Instructions for the task: Output exactly the lines below, starting with the line that has "Política de reembolso (510, 2537)" and going on through the line that has "View all (215, 615)", both included, and no other lines.

Records to process:
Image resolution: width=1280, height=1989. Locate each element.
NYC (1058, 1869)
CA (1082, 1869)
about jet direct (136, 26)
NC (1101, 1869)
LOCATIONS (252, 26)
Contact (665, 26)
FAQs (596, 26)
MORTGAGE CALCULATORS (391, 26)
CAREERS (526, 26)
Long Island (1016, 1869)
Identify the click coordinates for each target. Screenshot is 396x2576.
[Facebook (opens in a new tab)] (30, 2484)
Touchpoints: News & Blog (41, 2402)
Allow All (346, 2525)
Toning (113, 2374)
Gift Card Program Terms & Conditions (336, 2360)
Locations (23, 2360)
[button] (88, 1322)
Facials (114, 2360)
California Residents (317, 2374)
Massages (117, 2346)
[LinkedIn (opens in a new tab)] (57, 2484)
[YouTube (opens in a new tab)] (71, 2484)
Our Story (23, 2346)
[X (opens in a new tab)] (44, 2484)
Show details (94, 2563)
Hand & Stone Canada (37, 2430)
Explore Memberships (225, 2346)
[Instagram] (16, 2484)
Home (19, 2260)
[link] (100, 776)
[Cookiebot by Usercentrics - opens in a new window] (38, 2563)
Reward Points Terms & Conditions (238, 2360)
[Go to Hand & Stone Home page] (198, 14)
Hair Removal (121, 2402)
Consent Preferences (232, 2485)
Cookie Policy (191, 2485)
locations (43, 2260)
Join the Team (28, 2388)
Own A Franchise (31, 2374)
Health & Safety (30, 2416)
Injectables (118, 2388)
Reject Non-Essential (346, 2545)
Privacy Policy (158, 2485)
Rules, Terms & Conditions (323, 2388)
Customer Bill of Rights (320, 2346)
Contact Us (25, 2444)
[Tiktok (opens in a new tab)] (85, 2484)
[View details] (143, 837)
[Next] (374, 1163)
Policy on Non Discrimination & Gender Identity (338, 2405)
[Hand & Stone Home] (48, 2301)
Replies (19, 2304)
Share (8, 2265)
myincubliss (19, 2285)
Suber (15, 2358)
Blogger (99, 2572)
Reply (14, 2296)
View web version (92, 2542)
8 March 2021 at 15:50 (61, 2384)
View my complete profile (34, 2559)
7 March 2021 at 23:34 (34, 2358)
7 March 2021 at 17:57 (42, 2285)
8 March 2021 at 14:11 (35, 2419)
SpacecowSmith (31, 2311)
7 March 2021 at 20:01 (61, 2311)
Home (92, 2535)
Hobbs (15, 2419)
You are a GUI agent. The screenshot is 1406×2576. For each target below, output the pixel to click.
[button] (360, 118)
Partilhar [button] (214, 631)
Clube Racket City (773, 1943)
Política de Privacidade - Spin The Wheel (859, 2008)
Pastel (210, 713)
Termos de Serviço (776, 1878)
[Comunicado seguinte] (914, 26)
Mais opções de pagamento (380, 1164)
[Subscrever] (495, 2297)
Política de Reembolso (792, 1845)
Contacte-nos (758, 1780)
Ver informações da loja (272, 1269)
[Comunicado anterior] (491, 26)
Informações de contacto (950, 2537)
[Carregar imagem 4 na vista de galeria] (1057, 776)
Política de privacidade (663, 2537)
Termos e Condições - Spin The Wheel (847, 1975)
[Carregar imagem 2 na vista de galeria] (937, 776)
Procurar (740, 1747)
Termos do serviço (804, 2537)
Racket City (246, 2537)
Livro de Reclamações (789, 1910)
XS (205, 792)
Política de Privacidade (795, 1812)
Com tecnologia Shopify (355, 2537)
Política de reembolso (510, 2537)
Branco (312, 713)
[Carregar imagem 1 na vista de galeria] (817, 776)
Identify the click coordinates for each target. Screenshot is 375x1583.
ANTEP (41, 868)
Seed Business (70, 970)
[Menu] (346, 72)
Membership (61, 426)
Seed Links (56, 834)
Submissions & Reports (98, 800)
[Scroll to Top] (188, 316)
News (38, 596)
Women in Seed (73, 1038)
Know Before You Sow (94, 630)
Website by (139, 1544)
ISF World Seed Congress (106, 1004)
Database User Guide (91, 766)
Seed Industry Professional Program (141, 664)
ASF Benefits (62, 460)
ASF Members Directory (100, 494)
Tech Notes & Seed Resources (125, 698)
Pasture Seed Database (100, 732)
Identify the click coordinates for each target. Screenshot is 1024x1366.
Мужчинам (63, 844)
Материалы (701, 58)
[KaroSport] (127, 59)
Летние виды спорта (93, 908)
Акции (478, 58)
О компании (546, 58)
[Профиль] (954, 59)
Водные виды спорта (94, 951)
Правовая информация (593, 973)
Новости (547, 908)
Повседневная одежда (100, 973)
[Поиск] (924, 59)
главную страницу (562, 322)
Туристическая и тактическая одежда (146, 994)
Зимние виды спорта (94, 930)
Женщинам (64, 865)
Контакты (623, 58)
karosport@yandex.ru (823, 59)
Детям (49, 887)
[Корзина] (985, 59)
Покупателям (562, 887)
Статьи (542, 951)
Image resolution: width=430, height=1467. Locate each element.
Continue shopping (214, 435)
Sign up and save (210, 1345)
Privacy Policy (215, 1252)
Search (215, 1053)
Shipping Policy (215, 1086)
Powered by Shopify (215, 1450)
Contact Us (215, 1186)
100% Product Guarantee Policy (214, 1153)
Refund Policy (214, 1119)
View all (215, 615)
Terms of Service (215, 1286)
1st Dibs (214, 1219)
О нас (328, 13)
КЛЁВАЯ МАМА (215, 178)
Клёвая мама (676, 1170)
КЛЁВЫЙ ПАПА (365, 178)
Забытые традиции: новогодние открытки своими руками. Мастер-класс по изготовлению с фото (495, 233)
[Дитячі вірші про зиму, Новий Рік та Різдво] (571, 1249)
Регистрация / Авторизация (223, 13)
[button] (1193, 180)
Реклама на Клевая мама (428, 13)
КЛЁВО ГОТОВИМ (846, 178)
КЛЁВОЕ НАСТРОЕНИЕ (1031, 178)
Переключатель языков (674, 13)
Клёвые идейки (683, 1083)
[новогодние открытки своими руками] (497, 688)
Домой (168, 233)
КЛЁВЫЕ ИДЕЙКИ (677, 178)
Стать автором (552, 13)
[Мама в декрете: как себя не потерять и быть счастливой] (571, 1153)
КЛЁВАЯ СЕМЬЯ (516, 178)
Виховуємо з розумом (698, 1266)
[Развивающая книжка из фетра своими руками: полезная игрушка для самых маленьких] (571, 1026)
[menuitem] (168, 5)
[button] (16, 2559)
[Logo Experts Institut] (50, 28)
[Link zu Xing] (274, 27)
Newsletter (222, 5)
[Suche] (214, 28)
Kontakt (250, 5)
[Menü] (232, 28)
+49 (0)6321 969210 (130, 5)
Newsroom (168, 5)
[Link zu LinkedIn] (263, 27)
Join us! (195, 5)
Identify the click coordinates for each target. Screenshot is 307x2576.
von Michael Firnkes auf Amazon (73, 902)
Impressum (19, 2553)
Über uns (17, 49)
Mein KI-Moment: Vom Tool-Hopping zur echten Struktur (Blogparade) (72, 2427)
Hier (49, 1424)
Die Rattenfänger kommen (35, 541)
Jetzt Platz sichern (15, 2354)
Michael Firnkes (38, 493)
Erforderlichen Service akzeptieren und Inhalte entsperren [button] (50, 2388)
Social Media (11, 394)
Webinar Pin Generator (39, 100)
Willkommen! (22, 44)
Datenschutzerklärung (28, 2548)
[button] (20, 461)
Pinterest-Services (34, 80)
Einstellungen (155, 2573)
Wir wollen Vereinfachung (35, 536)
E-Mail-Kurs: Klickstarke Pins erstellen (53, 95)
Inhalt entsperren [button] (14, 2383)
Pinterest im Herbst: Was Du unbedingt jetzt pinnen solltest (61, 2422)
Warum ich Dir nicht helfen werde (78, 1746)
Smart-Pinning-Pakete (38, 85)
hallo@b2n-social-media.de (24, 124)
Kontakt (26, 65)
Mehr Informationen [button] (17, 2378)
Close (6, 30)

Result of the task:
Política de reembolso (510, 2537)
Branco (312, 713)
[Carregar imagem 1 na vista de galeria] (817, 776)
Identify the click coordinates for each target. Screenshot is 375x1583.
ANTEP (41, 868)
Seed Business (70, 970)
[Menu] (346, 72)
Membership (61, 426)
Seed Links (56, 834)
Submissions & Reports (98, 800)
[Scroll to Top] (188, 316)
News (38, 596)
Women in Seed (73, 1038)
Know Before You Sow (94, 630)
Website by (139, 1544)
ISF World Seed Congress (106, 1004)
Database User Guide (91, 766)
Seed Industry Professional Program (141, 664)
ASF Benefits (62, 460)
ASF Members Directory (100, 494)
Tech Notes & Seed Resources (125, 698)
Pasture Seed Database (100, 732)
Identify the click coordinates for each target. Screenshot is 1024x1366.
Мужчинам (63, 844)
Материалы (701, 58)
[KaroSport] (127, 59)
Летние виды спорта (93, 908)
Акции (478, 58)
О компании (546, 58)
[Профиль] (954, 59)
Водные виды спорта (94, 951)
Правовая информация (593, 973)
Новости (547, 908)
Повседневная одежда (100, 973)
[Поиск] (924, 59)
главную страницу (562, 322)
Туристическая и тактическая одежда (146, 994)
Зимние виды спорта (94, 930)
Женщинам (64, 865)
Контакты (623, 58)
karosport@yandex.ru (823, 59)
Детям (49, 887)
[Корзина] (985, 59)
Покупателям (562, 887)
Статьи (542, 951)
Image resolution: width=430, height=1467. Locate each element.
Continue shopping (214, 435)
Sign up and save (210, 1345)
Privacy Policy (215, 1252)
Search (215, 1053)
Shipping Policy (215, 1086)
Powered by Shopify (215, 1450)
Contact Us (215, 1186)
100% Product Guarantee Policy (214, 1153)
Refund Policy (214, 1119)
View all (215, 615)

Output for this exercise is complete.